What you need to know before using one of these services
Experts agree that using online services to monitor your finances can be helpful, especially when trying to track your income versus spending.
But it’s important to note that granting an app or service access to your account information can violate your bank’s terms and conditions – which could leave you vulnerable in the event of fraud.
“Sharing account numbers and passwords so that data can be automatically pulled into any third-party software might mean you’ve given up protection from fraud. For example, if there was some fraudulent activity in your account where funds were withdrawn or spent, your bank may have the right to deny responsibility if you shared your account info,” said financial expert Preet Banerjee.
“The fine print is slightly different with each institution, and some may choose to deny fraud coverage outright, while others may choose to only forego coverage for losses that occurred in connection to the use of the third-party site.”
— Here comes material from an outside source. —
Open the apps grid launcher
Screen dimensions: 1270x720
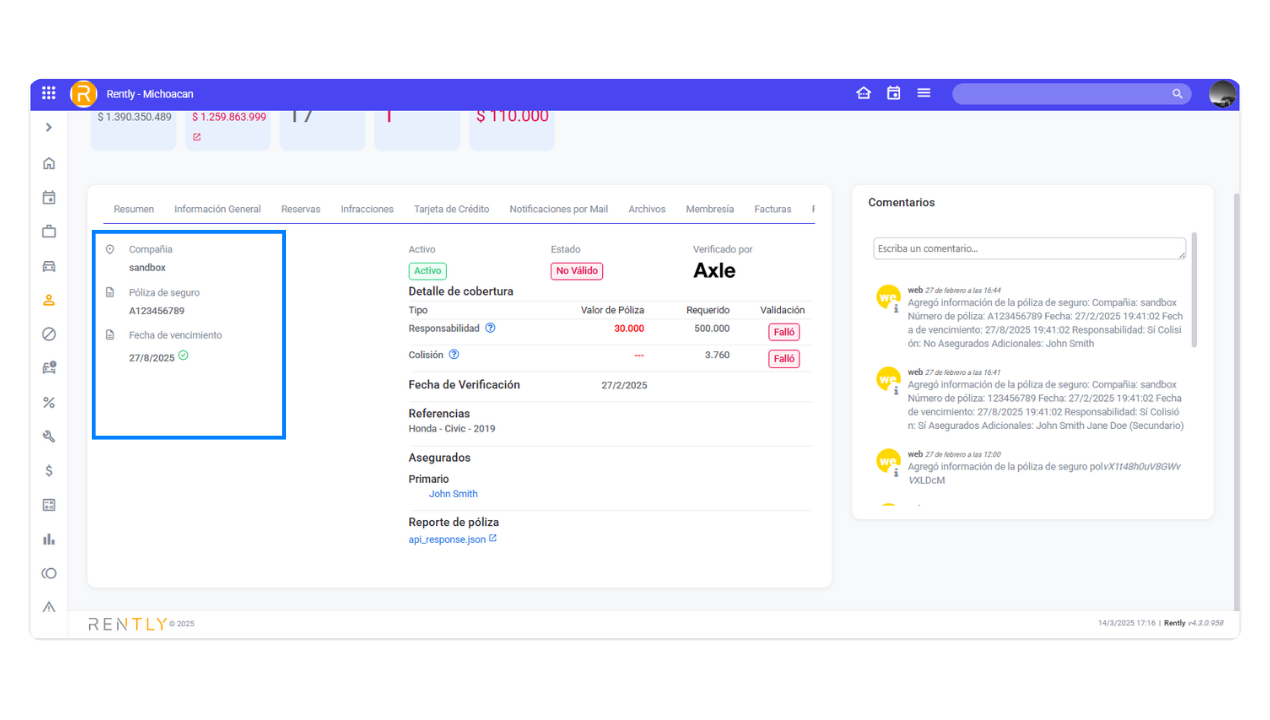(x=49, y=93)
“The Cardholder Agreement between Scotiabank and its customers prohibits customers from disclosing their banking PINs/passwords,” said Jeff Marshall, vice president of self-service customer experience at Scotiabank in an email to Global News.
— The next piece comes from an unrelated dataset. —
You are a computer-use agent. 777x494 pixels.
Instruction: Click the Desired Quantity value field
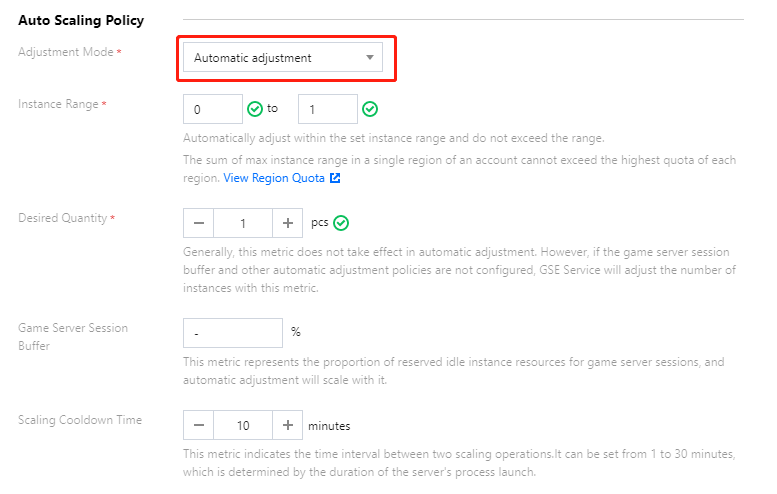(243, 223)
“By requiring bank customers to divulge their confidential access codes and passwords, third-party sites induce breach of contract between Scotiabank and its banking customers.”
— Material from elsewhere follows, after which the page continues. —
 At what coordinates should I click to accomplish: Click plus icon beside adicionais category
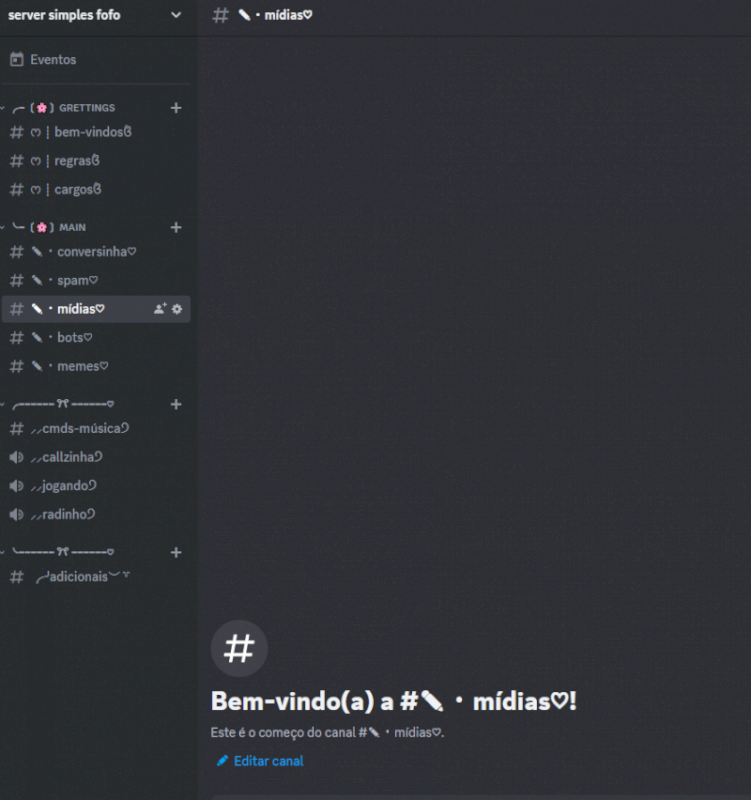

Scotiabank recommends that customers familiarize themselves about the risk of security concerns such as sharing their electronic signatures and visit its online security centre for more information about what to do if they are faced with a security concern.
“As you note, there are firms that provide services to clients who share their confidential online banking sign on credentials. In some cases, there is no information provided to these clients on how or where their information is being stored or used. Please note, CIBC has not partnered with, nor endorsed, any of these providers,” said a spokesperson.
“A client who shares their user id and password with a third party would be in violation of our Electronic Access Agreement and not covered by our Online Security Guarantee in the event of a loss. However as part of our relationship with our clients we will generally reimburse clients in cases where the sharing of information with a third party did not contribute to the fraud loss.”
An RBC spokesperson declined to comment on our questions.
However, RBC’s general terms and agreements for cardholders reads, “We are not responsible for and we will not reimburse you for losses to your Account(s) if: (iii) you access Online Banking via an Electronic Access Device that you know or reasonably ought to know contains software that has the ability to reveal to anyone, or to otherwise compromise, any of your Passwords, Personal Verification Questions or an e-Transfer Question and Answer.”
The agreement adds RBC is not responsible if, “(v) you choose to share any of your Passwords or Personal Verification Questions with an Aggregator under Part B, Section 13(b).”
A TD spokesperson did not offer a comment, but directed us to section 5 of its Cardholder Electronic Banking Services Terms and Conditions which reads, “You must keep your Card, PIN and Credentials confidential and take every reasonable precaution to maintain them safely.”
The terms continue you must take “all reasonable precautions to ensure that no one finds out your PIN or Credentials while keying it in or logging into an Electronic Financial Service.”
None of the banks have authorized any third-party financial planning apps.
However, CIBC noted that their online banking site has recently been updated with financial planning tools. Scotiabank also offers mobile banking apps for iPhone and Android that allow customers to monitor and manage their money in personal or business accounts.
If you are considering using a third-party financial planning sites like the ones mentioned in this article, experts recommend checking your banks terms and conditions before signing in with your banking credentials.